L'entraîneur de Lyon, Claude Puel, le 10 mars 2010 lors d'un match de Ligue des champions contre le Real Madrid. — F.Ordonez/REUTERS

«Puel, dehors!» «Puel = Pour Une Equipe Lamentable.» Lundi, au lendemain de la défaite de l’OL à Bordeaux (2-0), les forums de supporters se sont acharnés sur l’entraîneur lyonnais, dont la cote de popularité n’était déjà pas très haute après deux saisons vierges de titre. La reprise de l’entraînement, mardi matin (10 h) à Tola-Vologe, pourrait d’ailleurs être mouvementée pour l’ancien technicien lillois, apparu apathique et résigné sur son banc, dimanche soir.

Lassés par le spectacle indigent offert par les Lyonnais, certains «supporters» en viennent même à espérer une défaite contre Saint-Etienne, samedi, lors du derby, pour inciter Jean-Michel Aulas à prendre ses responsabilités.

Le match de la dernière chance ?

Mais le président de l’OL, qui n’a limogé qu’un seul entraîneur en cours de saison depuis son arrivée à la tête du club en 1987 (Guy Stephan en 1997), n’est pas homme à céder à la vindicte populaire. Il a d’ailleurs renouvelé sa confiance à Claude Puel. «Le championnat est long. Il n’y a rien de définitif et de perdu, mais cette défaite nous pénalise par rapport à nos ambitions. Nous allons rester soudés, car nous avons des certitudes. Le club est costaud. Le président a de l’expérience et le coach n’est pas menacé», a-t-il affirmé.

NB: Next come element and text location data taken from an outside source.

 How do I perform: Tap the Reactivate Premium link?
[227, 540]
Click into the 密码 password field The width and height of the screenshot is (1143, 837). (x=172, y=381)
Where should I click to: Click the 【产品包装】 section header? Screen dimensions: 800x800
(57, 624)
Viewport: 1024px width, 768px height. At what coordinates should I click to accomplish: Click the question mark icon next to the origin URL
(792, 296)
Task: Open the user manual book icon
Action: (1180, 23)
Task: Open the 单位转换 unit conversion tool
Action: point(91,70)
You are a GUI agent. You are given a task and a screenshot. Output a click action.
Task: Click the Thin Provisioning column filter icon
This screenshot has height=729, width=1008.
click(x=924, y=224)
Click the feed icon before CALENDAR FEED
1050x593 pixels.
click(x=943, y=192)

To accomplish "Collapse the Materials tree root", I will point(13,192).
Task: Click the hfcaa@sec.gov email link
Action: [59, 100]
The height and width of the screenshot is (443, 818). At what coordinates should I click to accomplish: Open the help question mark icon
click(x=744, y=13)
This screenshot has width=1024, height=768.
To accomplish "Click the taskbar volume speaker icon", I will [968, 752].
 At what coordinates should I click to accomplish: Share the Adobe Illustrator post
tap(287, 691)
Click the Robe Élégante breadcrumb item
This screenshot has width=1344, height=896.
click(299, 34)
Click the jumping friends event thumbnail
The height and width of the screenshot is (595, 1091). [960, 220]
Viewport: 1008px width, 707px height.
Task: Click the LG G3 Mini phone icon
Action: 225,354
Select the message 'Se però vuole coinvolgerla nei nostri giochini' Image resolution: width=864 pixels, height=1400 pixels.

Mais dans le même temps, le boss a mis la pression sur son entraîneur avant la venue des Verts qui n’ont plus gagné un derby depuis seize ans et qui se présenteront en leader. «Cela ferait désordre de perdre le 100e derby, qui plus est à Gerland, a-t-il averti. C’est un match que l’on n’a pas le droit de perdre et que l’on ne perdra pas.»